EBRI's flagrant underestimation of the relative value of losses suffered by WorldCom's 401(k) participants was palpably sloppy research from the Washington-based think tank and its president and chief executive officer, Dallas L. Salisbury, whose findings often are sought by policy-makers to support positions or quoted by the media to depict the state of pension benefit financing.
One could envision WorldCom participants choking when reading EBRI's misleading report.
WorldCom's chief executive officer, John Sidgmore, and a spokeswoman had been reported as noting only 3% or 4% of WorldCom's 401(k) assets were in company stock in early July.
In a report questioning EBRI's estimate, Mr. Salisbury defended the 0.3% EBRI reported, saying it is close to the figure cited by WorldCom.

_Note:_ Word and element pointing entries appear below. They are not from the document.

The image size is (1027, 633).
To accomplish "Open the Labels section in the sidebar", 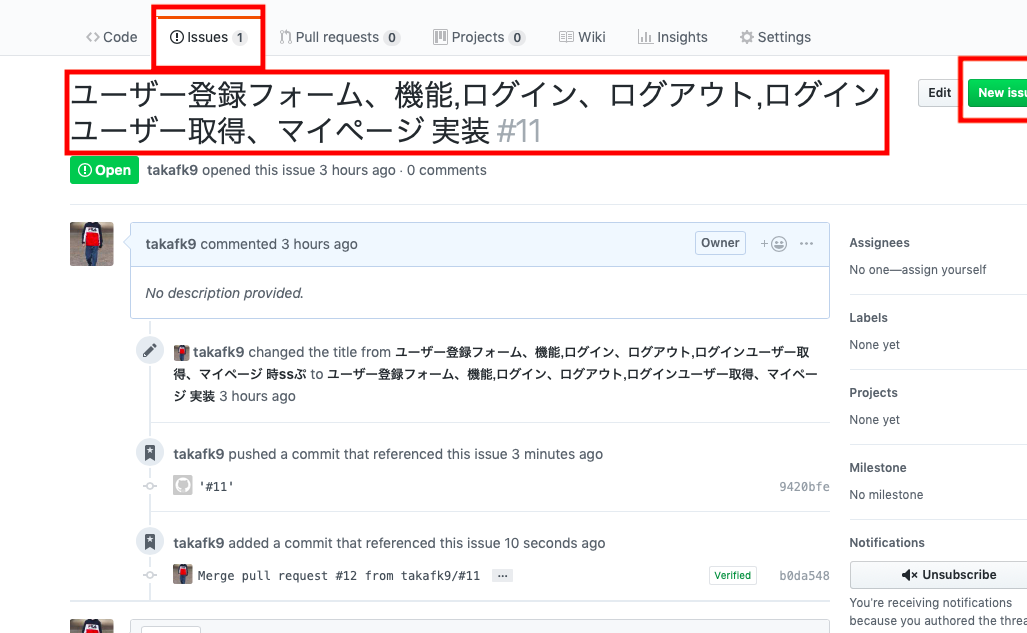I will [x=868, y=317].
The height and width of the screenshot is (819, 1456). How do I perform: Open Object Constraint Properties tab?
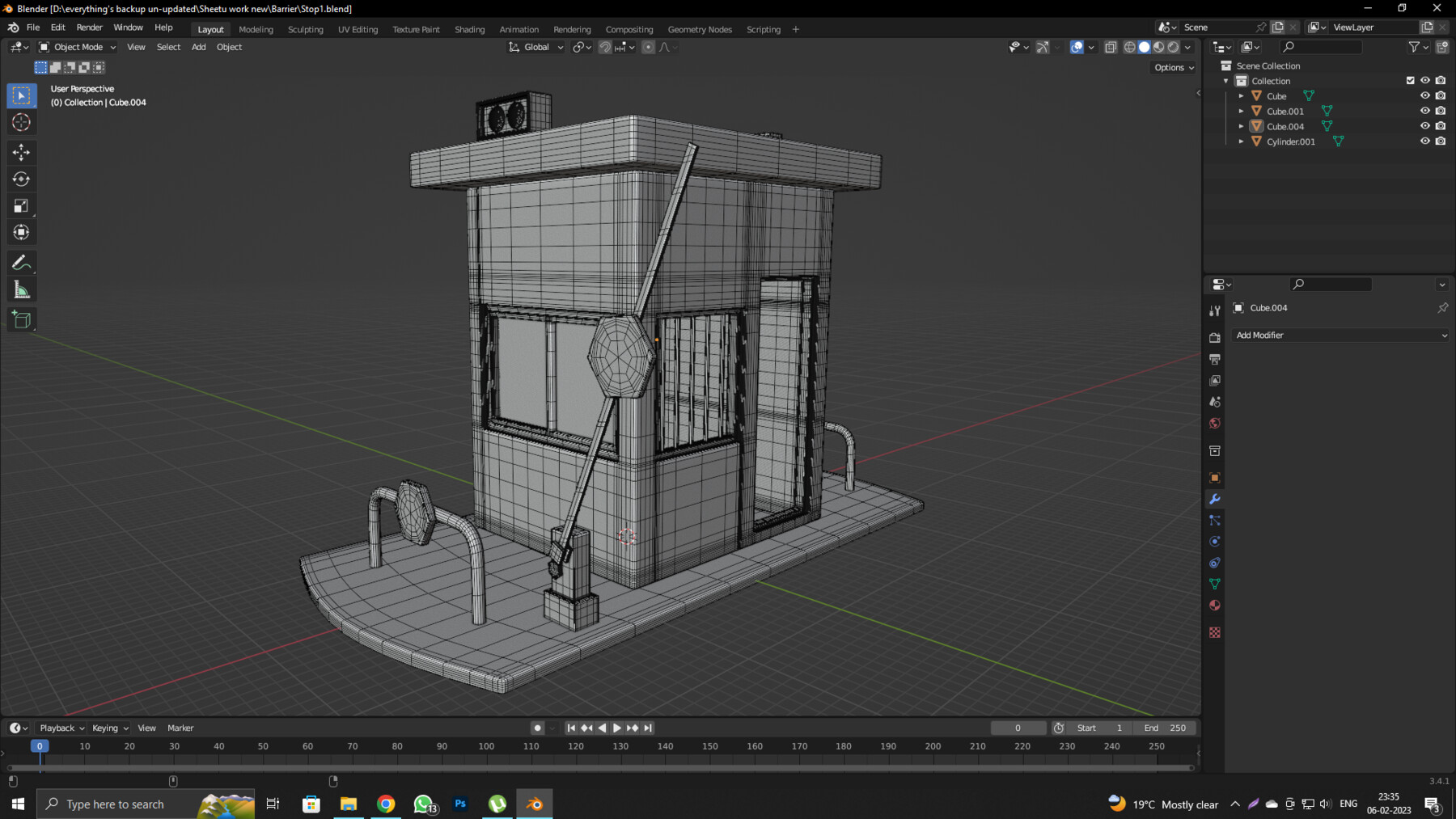tap(1215, 563)
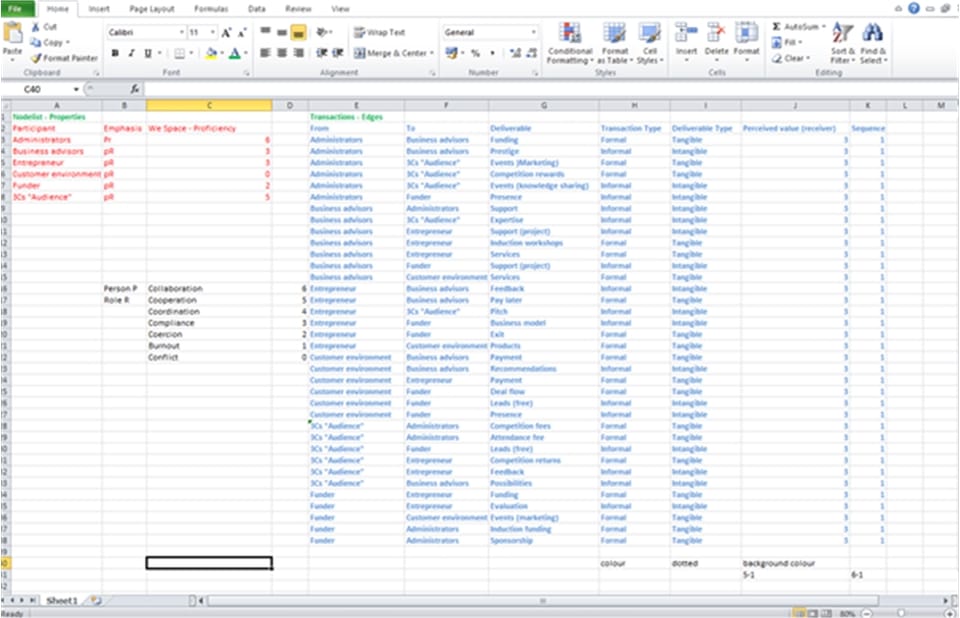Toggle bold formatting
This screenshot has height=618, width=960.
pyautogui.click(x=115, y=53)
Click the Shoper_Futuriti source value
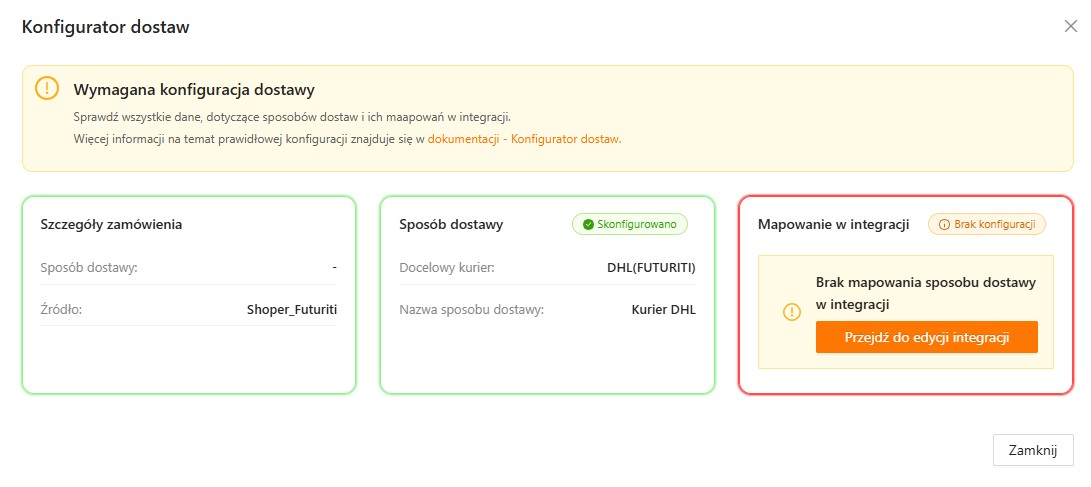This screenshot has height=487, width=1091. point(291,309)
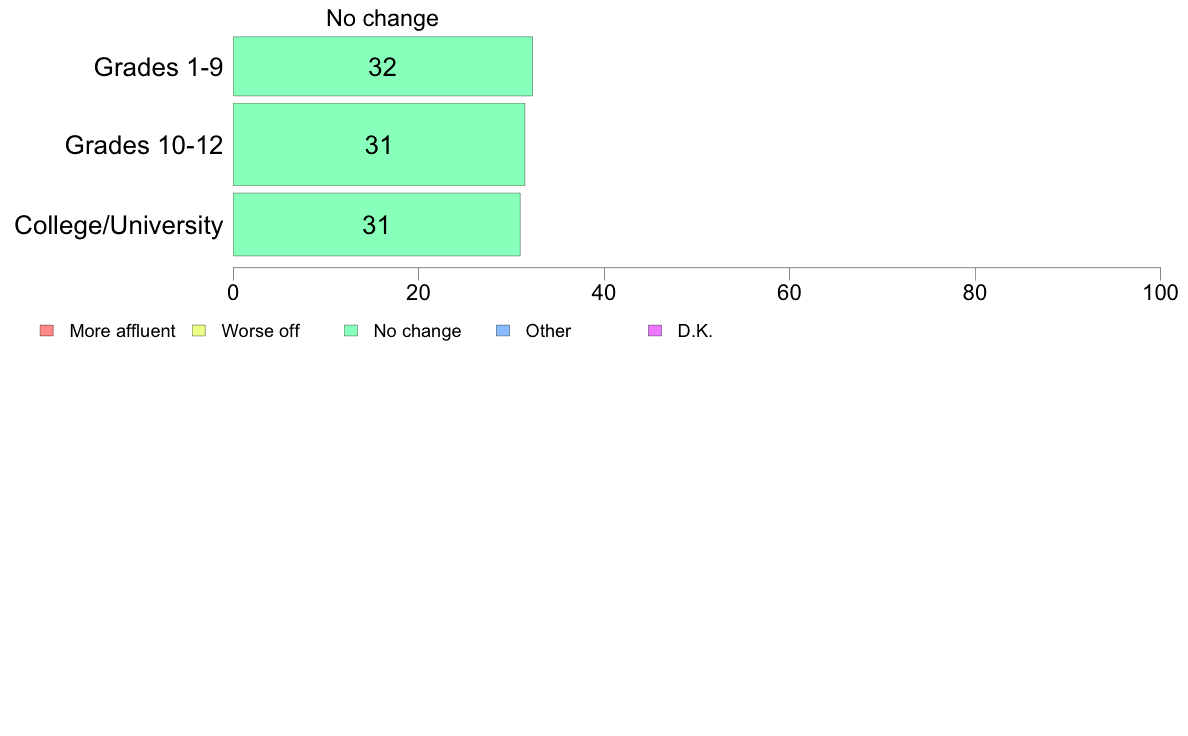Click the red More affluent legend swatch
The height and width of the screenshot is (736, 1188).
(x=47, y=330)
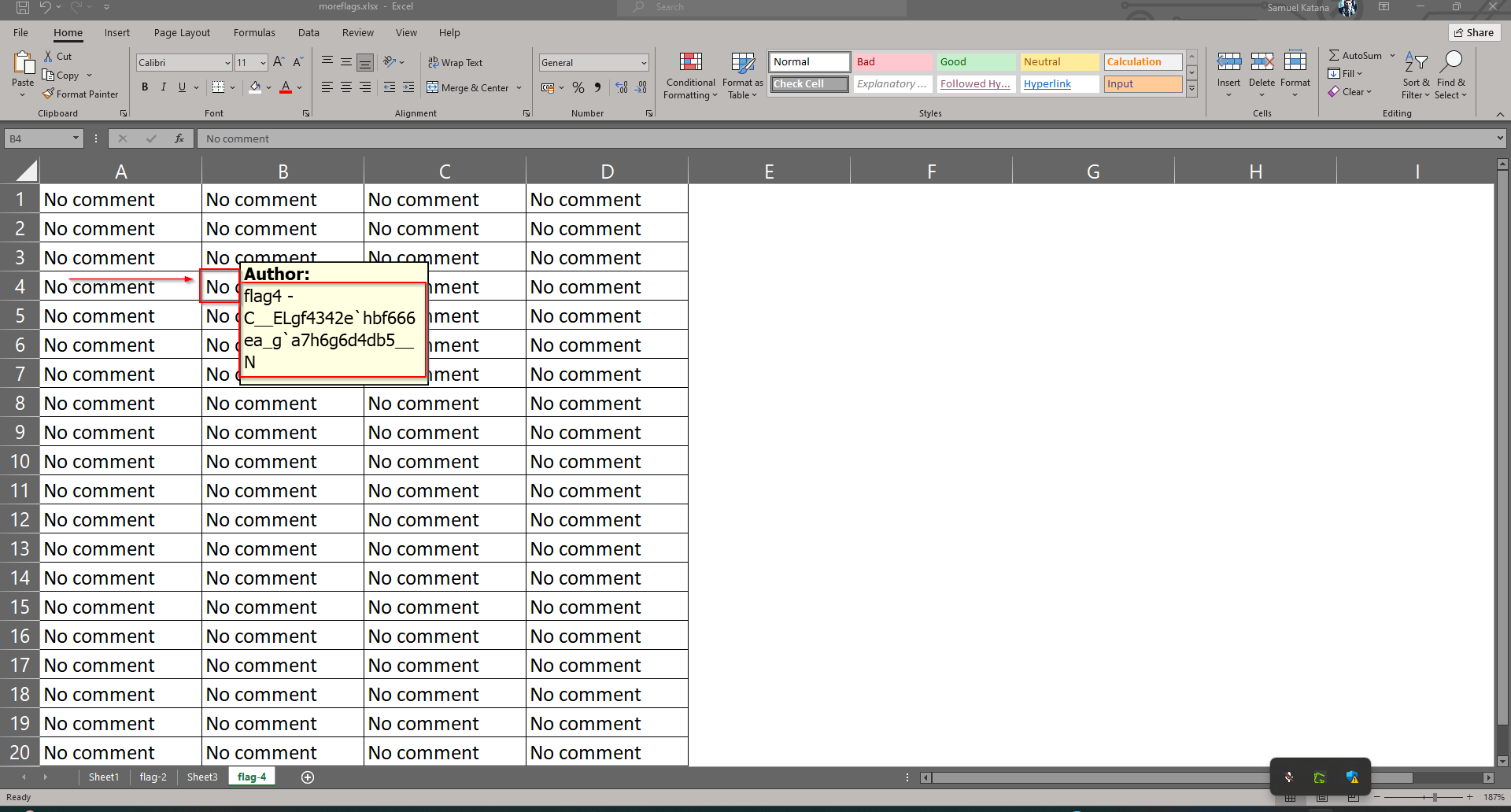Apply Percent Style formatting
1511x812 pixels.
pyautogui.click(x=578, y=87)
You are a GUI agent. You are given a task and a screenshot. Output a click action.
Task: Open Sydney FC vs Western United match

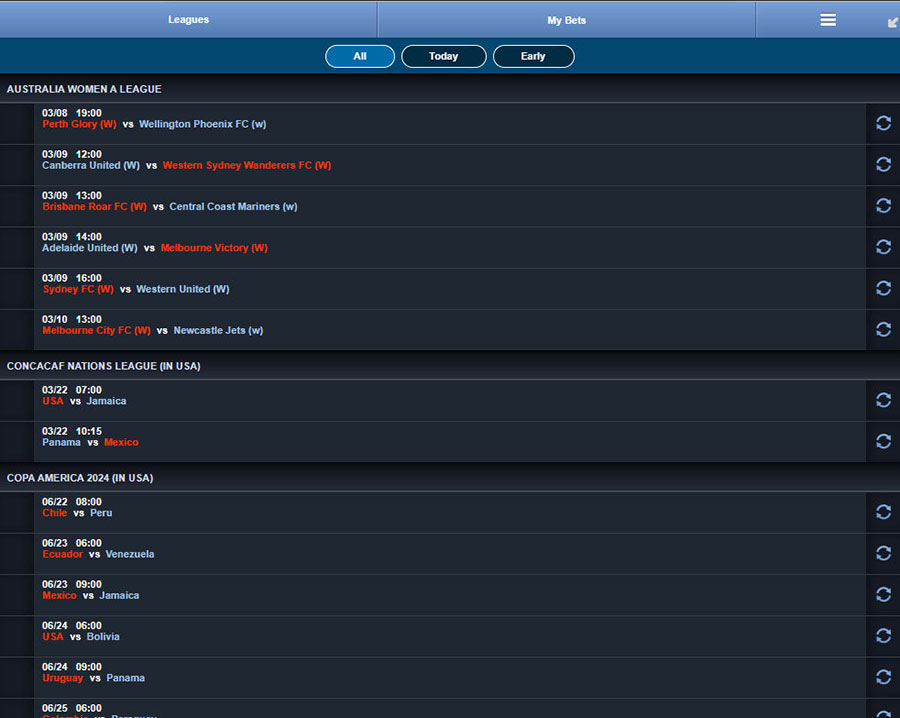136,289
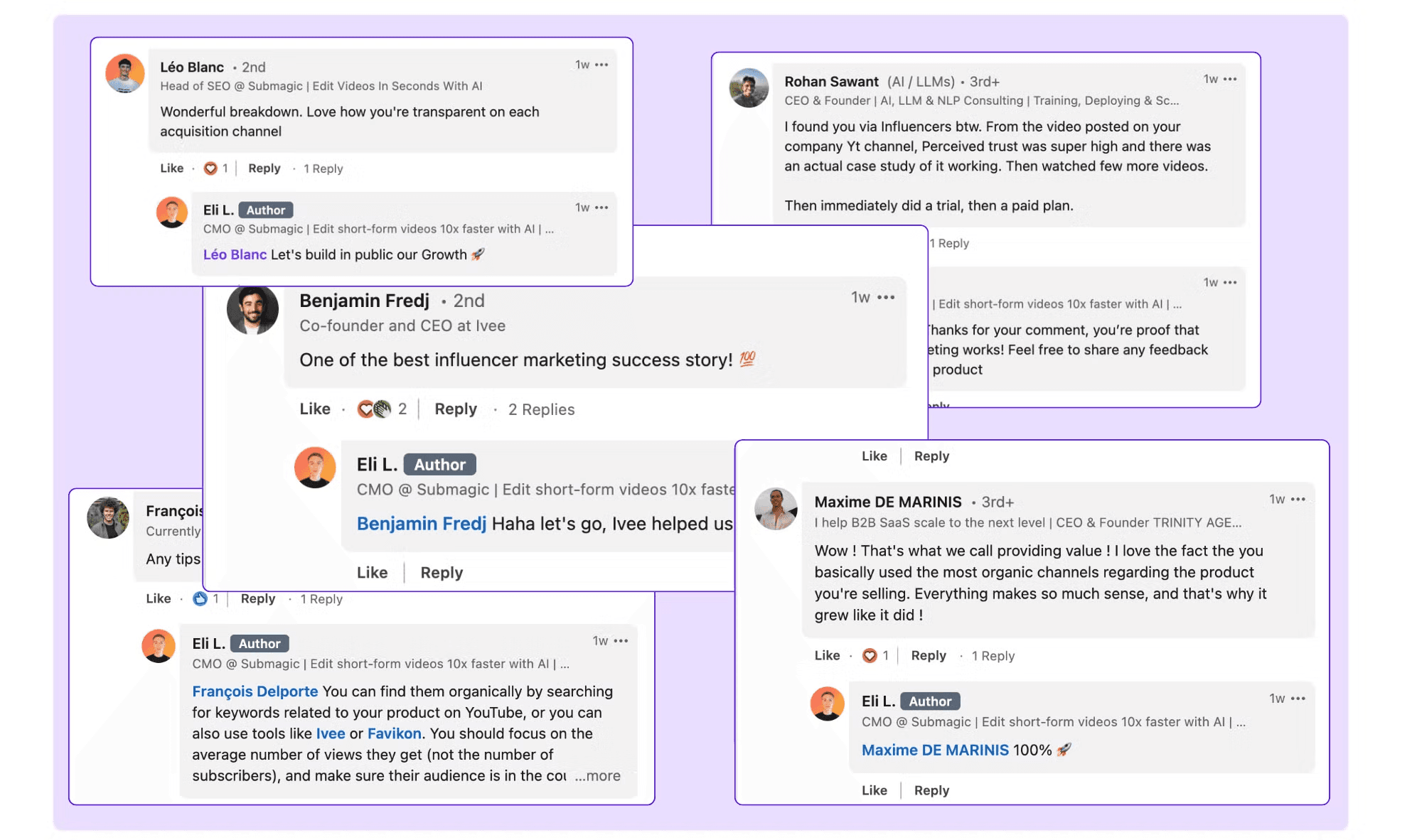Open the three-dot menu on Léo Blanc's comment

[x=601, y=65]
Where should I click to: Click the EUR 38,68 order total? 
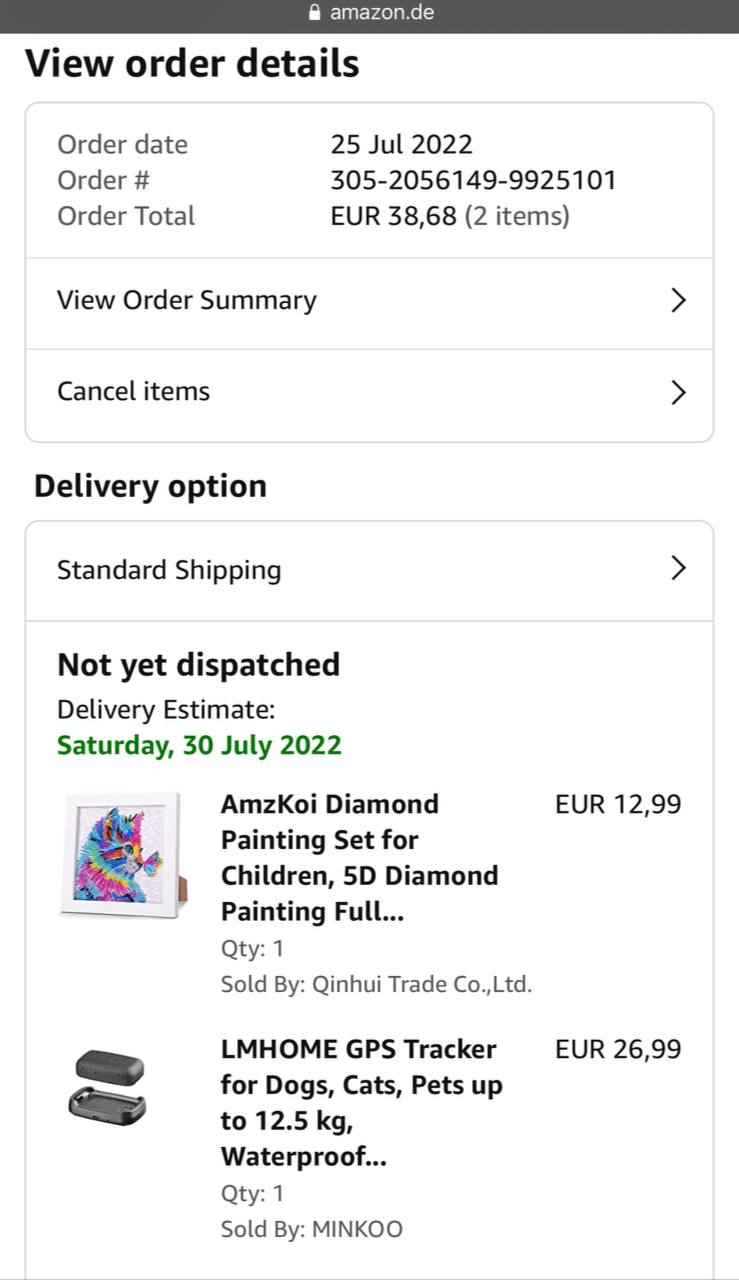click(x=393, y=216)
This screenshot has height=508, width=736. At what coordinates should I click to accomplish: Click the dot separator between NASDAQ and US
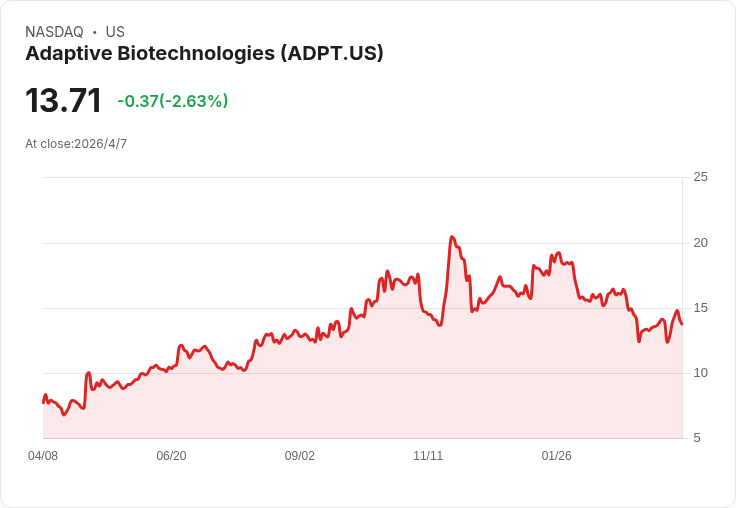pos(94,32)
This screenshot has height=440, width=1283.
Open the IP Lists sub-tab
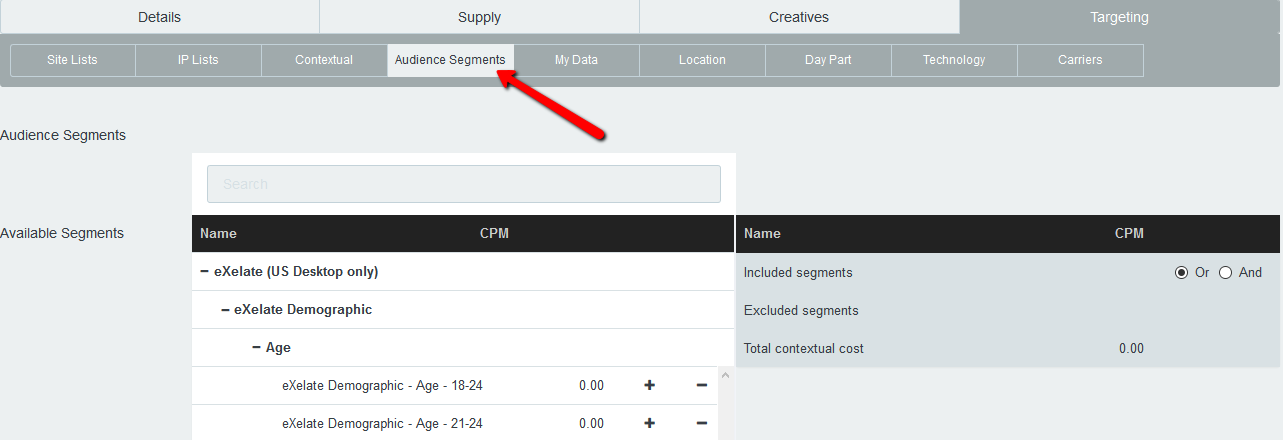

After all the fraud attributed to WorldCom, should any objective analyst look to statements by officials of that company for confirming data? Those estimates for the WorldCom 401(k) plan were accurate - but only if you look at the value of WorldCom stock in early July, after the price had plummeted to a few cents a share from its high, as reported by Pensions & Investments, of $64.50 in 1999.
Mr. Salisbury, in an interview after the report of his statements, said after he was questioned about the accuracy of its estimate, EBRI immediately did further research and realized the number was grossly wrong and issued a revised news release within a few minutes. The revision noted 0.3% was a significant decrease from the 32% of WorldCom's 401(k) assets that were in the company's stock at the end of 2000 and 55% at the end of 1999. The revision went on to note the WorldCom 401(k) salary plan participants "appear to have lost between $600 million and $1.8 billion as the stock price declined."
Mr. Salisbury in the interview said the Senate group report was misleading and he was wrong to have relied on it. But what was EBRI doing using that research, anyway? Didn't Mr. Salisbury or other ERBI researchers read news reports of the financial devastation wreaked on WorldCom 401(k) participants? Employees wouldn't be upset about a 0.3% loss. Or what about the Pensions & Investments July 8 report stating that actually 40% of WorldCom's 401(k) assets were in the company's stock before the plunge in the price of the shares?
For EBRI to say "few WorldCom 401(k) participants had their retirement plan assets affected" was at least insensitive. Then again, how could EBRI come up with the revised figures so quickly, after the accuracy of the 0.3% was questioned? Certainly, Mr. Salisbury shouldn't trust numbers from officials at WorldCom of all companies, using them for confirmation of its own research, which was based only on another group's report.
Mr. Salisbury to his credit conceded the mistake, corrected the error and acknowledged the personal financial damage to the WorldCom 401(k) participants. But good estimates of the size of WorldCom's 401(k) losses would have been easy for EBRI to find, as Mr. Salisbury said EBRI staff belatedly discovered.
Until now, EBRI research has been regarded as credible and impartial. But in this case, EBRI dialed the wrong number for WorldCom.